Photo credit : Eric Franzon

Photo credit : Eric Franzon

In the winter of 2012, The New York Times began its implementation of the schema.org compatible version of rNews, a standard for embedding machine-readable publishing metadata into HTML documents, to improve the quality and appearance of its search results, as well as generate more traffic through algorithmically generated links. The semantic markup for news articles brought to its web pages structured data properties to define author, the date a work was created, its editor, headline, and so on.

But according to a leaked New York Times internal innovation report that appears here, there’s more work to be done in the structured data realm as part of a grand plan to truly put digital first in the face of falling website and smartphone app readership and hotter competition from both old guard and new age newsrooms and social media properties that are transforming how journalism is delivered for an audience increasingly invested in mobile, social, and personalized technologies.

The report was put together with insights from parties including Evan Sandhaus, director for search, archives and semantics at The NY Times, who was instrumental in the rNews/schema.org effort as well as the TimesMachine relaunch, a digital archive of 46,592 issues of The New York Times whose use includes surrounding current news stories with context. While the report notes that the Gray Lady has not been standing still in the face of its challenges, citing newsroom advances to grow audience with efforts such as using data to inform decisions, it needs to do more – faster – to make it easy to get its content in front of digital readers.

“We need to think more about resurfacing evergreen content, organizing and packaging our work in more useful ways and pushing relevant content to readers,” it writes. “And to power these efforts, we should invest more in the unglamorous but essential work of tagging and structuring data.”

It concludes that the paper of record has not “updated its structured data to meet the changing demands of our digital age and is falling far behind as a result.

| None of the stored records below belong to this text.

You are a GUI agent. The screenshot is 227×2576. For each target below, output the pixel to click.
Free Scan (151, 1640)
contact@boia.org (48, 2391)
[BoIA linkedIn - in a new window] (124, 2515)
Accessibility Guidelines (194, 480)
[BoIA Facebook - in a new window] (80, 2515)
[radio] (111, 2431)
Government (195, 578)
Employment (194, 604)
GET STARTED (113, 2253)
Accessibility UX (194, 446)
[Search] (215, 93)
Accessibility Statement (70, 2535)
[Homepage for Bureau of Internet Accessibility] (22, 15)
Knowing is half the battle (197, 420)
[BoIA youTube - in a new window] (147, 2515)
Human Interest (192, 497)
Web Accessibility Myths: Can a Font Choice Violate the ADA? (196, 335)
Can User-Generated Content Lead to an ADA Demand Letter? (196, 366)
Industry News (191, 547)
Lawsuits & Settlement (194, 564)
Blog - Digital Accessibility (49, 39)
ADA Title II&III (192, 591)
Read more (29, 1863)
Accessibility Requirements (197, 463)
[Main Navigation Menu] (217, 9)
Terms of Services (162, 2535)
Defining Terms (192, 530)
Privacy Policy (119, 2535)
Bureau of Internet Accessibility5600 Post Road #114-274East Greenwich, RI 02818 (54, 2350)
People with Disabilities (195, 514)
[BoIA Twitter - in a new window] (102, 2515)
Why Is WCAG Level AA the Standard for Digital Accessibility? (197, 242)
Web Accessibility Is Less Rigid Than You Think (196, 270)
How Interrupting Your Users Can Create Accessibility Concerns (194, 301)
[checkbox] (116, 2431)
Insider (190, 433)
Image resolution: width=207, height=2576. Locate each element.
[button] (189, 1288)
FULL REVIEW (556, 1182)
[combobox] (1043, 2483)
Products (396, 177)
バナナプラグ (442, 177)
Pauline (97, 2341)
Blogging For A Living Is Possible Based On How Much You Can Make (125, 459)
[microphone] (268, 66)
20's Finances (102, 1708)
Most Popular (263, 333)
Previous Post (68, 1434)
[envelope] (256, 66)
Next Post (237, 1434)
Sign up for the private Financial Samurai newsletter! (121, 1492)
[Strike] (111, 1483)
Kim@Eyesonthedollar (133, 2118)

Without better tagging, we are hamstrung in our ability to allow readers to follow developing stories [for example, it never made a tag for Benghazi], discover nearby restaurants that we have reviewed, or even have our photos show up on search engines.”

Waiting any longer to improve its use of structured data hurts everything from its search engine rankings to automating the sale of its photos to serving up content relevant to mobile users’ locations, it writes. Says the report, “We must expand the structured data we create, which is still defined by the needs of the Times Index rather than our modern digital capabilities.”

Sandhaus contributed his thinking on the topic, with the report quoting him as saying:  “We don’t tag the one thing” – news events – “that people use to navigate the news.” The report cites Sandhaus as “perhaps the most passionate advocate of structured data at The Times,” whose work ensures that journalists’ work is tagged and archived for future use.

Below is a table compiled for the report of structured data that would allow the NY Times to make better use of its content:

nytimes table

The report acknowledges that it harbors no one single transformational idea, and also the challenges that will face its various recommendations. At the same time, it says that there is a new sense of openness and opportunity across the organization, evidenced in its overall goals that include unlocking the power of data, strategizing for growth, speed and agility, and having One NYT.